### PAGE EXCERPT
Mountain in the Canterbury Region of New Zealand

Mount Gizeh is a 2162 metre mountain in the Canterbury Region of New Zealand.

==Description==
Mount Gizeh is located 115 km northwest of Christchurch in Arthur's Pass National Park. It is part of the Black Range of the Southern Alps in the South Island. Precipitation runoff from the mountain's northeast slope drains to the Anti Crow River, whereas all other slopes drain into the Avoca River. Topographic relief is significant as the summit rises 1060. m above the Avoca Valley in two kilometres. The nearest higher peak is Mount Greenlaw, 2.38 kilometres to the west-northwest. "Gizeh" is an older, French-based transliteration of the Arabic name for the city of Giza, home to the Giza pyramid complex which includes the Great Sphinx of Giza. Sphinx Saddle is the official name of the pass to the east of Mount Gizeh.

==Climbing==
The first ascent of the summit was made on 19 April 1930 by R.E. Clark, John Pascoe, and A.G. Flower via the Anti Crow River.

### EXERCISE DATA
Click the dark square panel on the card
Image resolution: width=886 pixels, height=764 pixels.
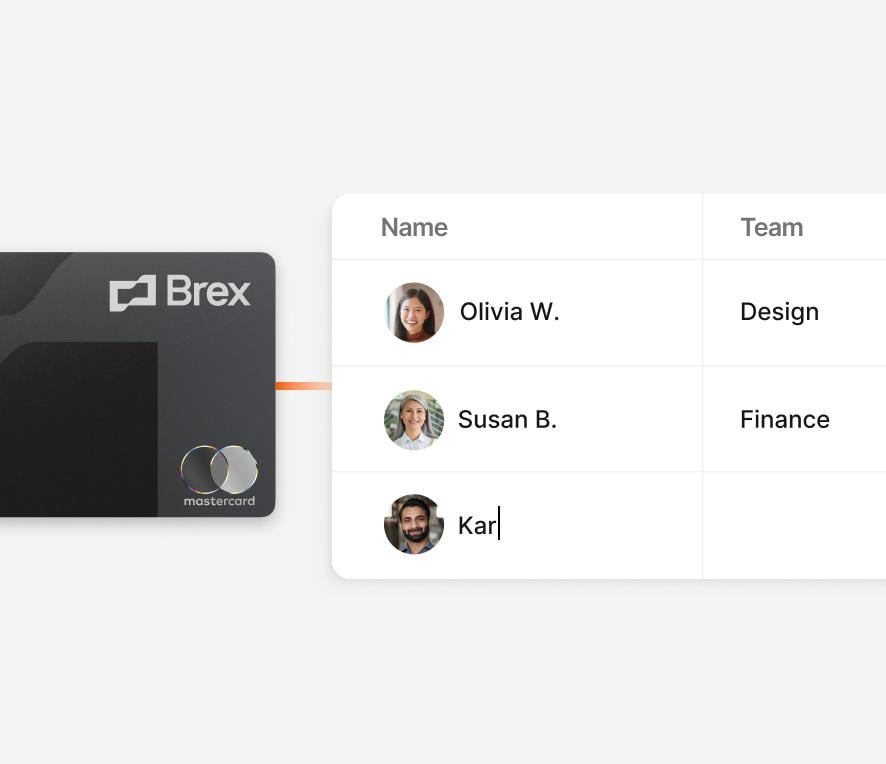78,428
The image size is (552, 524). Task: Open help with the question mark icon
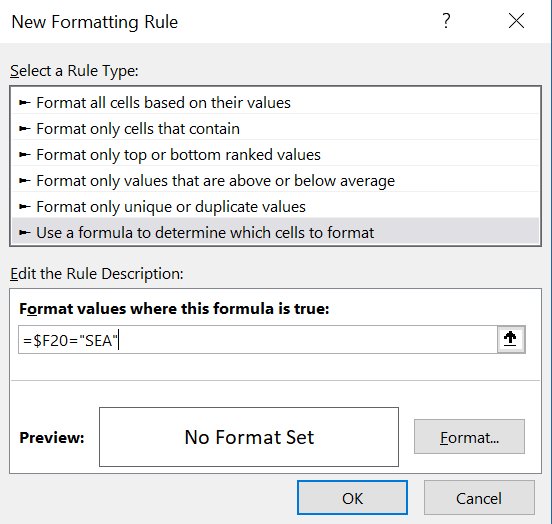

### WORK TO COMPLETE
Rewrite the stretch of the Mount Gizeh text from "Mount Gizeh is a" through "of Mount Gizeh.", putting "Mt. Gizeh" wherever "Mount Gizeh" appears.

### TASK RESPONSE
Mt. Gizeh is a 2162 metre mountain in the Canterbury Region of New Zealand.

==Description==
Mt. Gizeh is located 115 km northwest of Christchurch in Arthur's Pass National Park. It is part of the Black Range of the Southern Alps in the South Island. Precipitation runoff from the mountain's northeast slope drains to the Anti Crow River, whereas all other slopes drain into the Avoca River. Topographic relief is significant as the summit rises 1060. m above the Avoca Valley in two kilometres. The nearest higher peak is Mount Greenlaw, 2.38 kilometres to the west-northwest. "Gizeh" is an older, French-based transliteration of the Arabic name for the city of Giza, home to the Giza pyramid complex which includes the Great Sphinx of Giza. Sphinx Saddle is the official name of the pass to the east of Mt. Gizeh.